The United States hit a new milestone in 2019: It consumed more renewable energy than coal for the first time since 1885, according to the Energy Information Administration (EIA).
Total coal consumption plunged for the sixth year straight in 2019, barreling down to its lowest level since 1964. That drop has coincided with a surge in wind and solar use in the power grid. Consumption of renewables reached 11.5 quadrillion British thermal units in 2019, compared to 11.3 quads for coal.
With the rise of relatively cheap natural gas and renewable energy sources, carbon-intensive coal has been facing increasing economic pressure. Although coal is still second only to natural gas in the electricity sector, a slew of coal-fired power plants have shut down in recent years, a sign of the industry’s demise. In 2020 so far, companies have announced plans to shutter 13 coal-fired power plants.
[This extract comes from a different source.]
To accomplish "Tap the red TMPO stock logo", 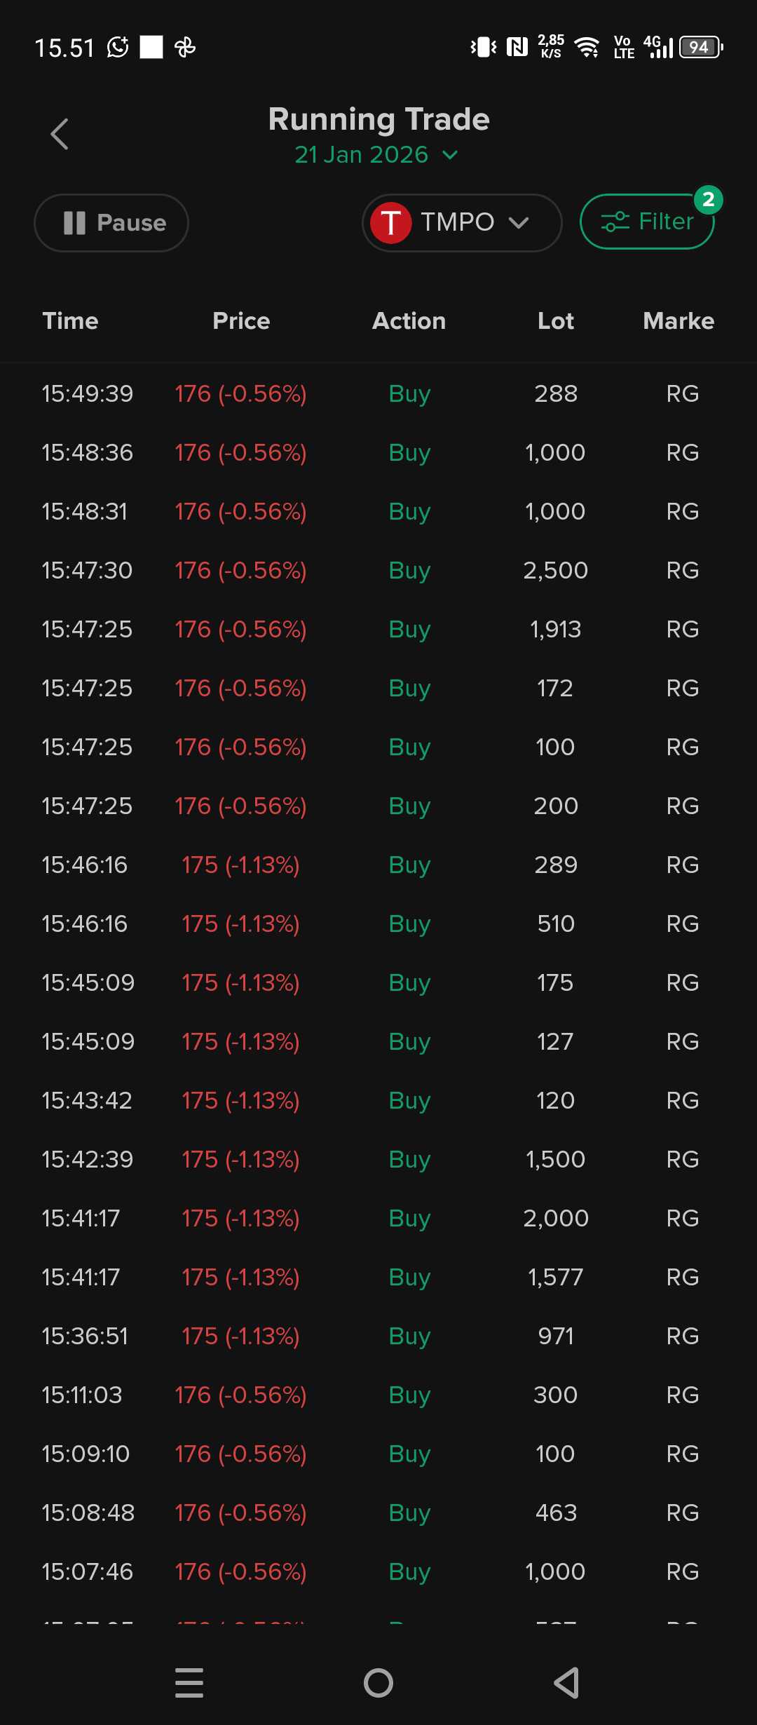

Nonetheless, the EIA predicts coal might make at least a partial comeback next year, since electricity demand may increase as a result of economic recovery from the global pandemic. Still, it’s unclear whether coal suppliers will be able to ramp up production enough to compete with natural gas and clean energy, according to E&E News.
A fuel reservoir collapsed at a power plant in the Arctic Circle last week, spilling 20,000 metric tons of diesel into a river and prompting Russian President Vladimir Putin to order a state of emergency. The company that owns the plant, NTEK, didn’t initially report the incident, which government officials say they learned about two days after the spill from posts on social media.
Cities are shutting down bikeshare programs during curfews, stranding their own residents and essential workers. City officials in New York, Washington D.C., Houston, Chicago, Minneapolis, and Los Angeles have paused bikeshare programs during curfews put in place to limit looting and clashes between protesters and police over the killing of George Floyd.
COVID-19 stymied most major economies over the past few months, but atmospheric carbon emissions continued to rise. Global CO2 measurements reached a new record high of 417 parts per million last month. Scientists say it would take a much longer and deeper reduction in economic activity for atmospheric CO2 to drop in any meaningful way.